◆ Aim of the exercise ◆
Set down, exactly as written, the lines from the top of the data to the line that holds "Screen dimensions: 746x513", and omit the pictures.

• • • • • • •

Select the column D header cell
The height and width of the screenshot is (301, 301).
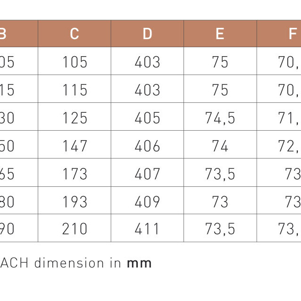[147, 33]
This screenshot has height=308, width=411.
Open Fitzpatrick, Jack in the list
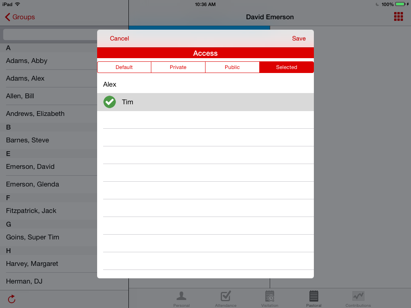pyautogui.click(x=31, y=211)
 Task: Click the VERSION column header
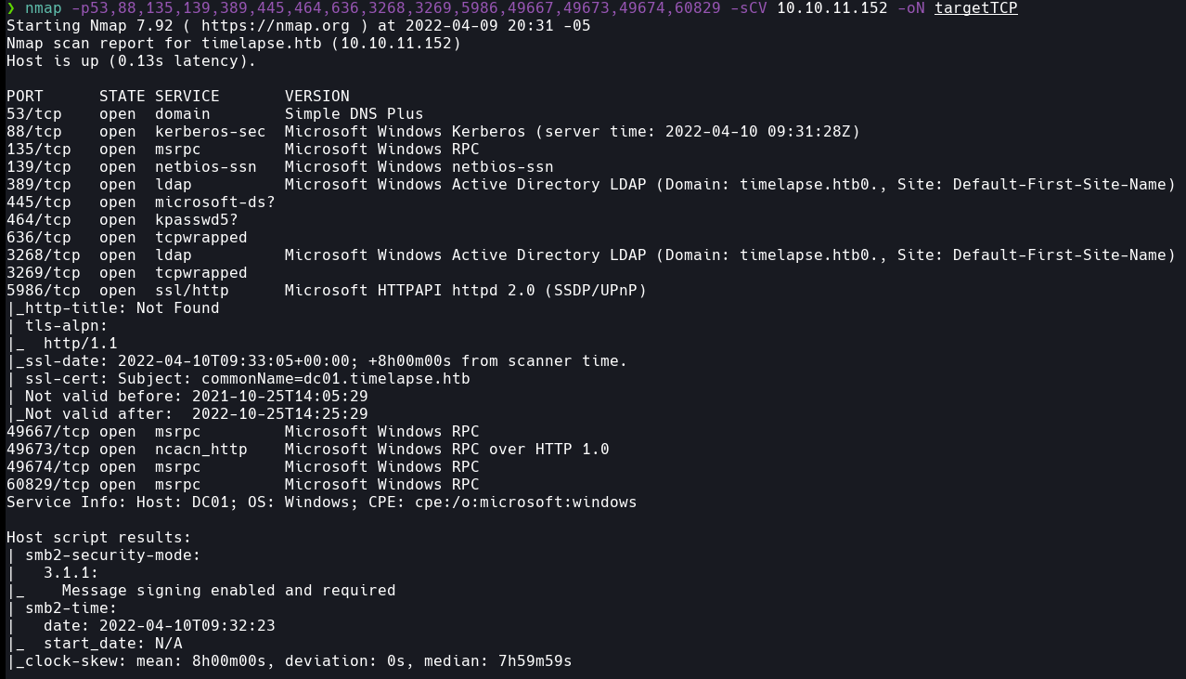click(x=316, y=97)
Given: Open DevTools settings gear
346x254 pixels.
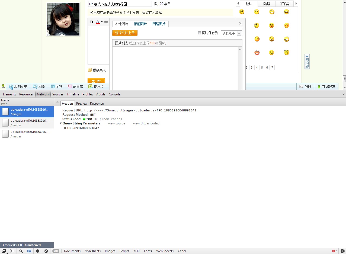Looking at the screenshot, I should point(342,251).
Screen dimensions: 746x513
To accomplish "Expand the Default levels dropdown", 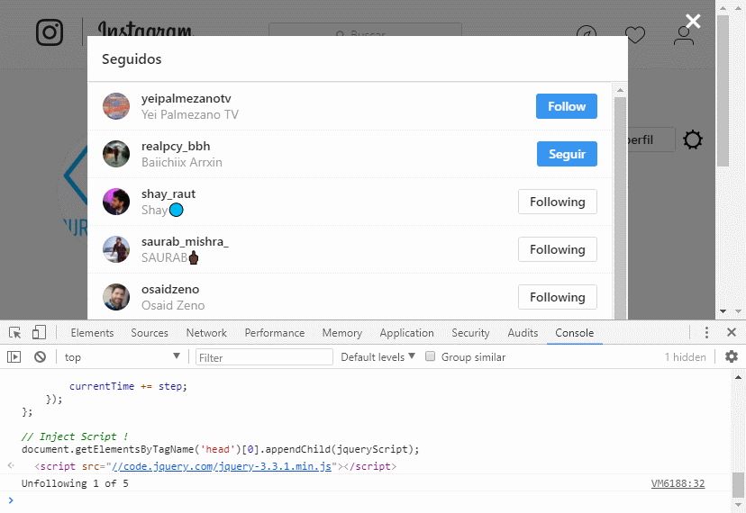I will coord(378,356).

• • • • • • •

◆ Your solution ◆
Select the column D header cell
The height and width of the screenshot is (301, 301).
[147, 33]
This screenshot has height=308, width=411.
Open Fitzpatrick, Jack in the list
pyautogui.click(x=31, y=211)
 Task: Click the VERSION column header
click(x=316, y=97)
Given: Open DevTools settings gear
346x254 pixels.
Looking at the screenshot, I should point(342,251).
Screen dimensions: 746x513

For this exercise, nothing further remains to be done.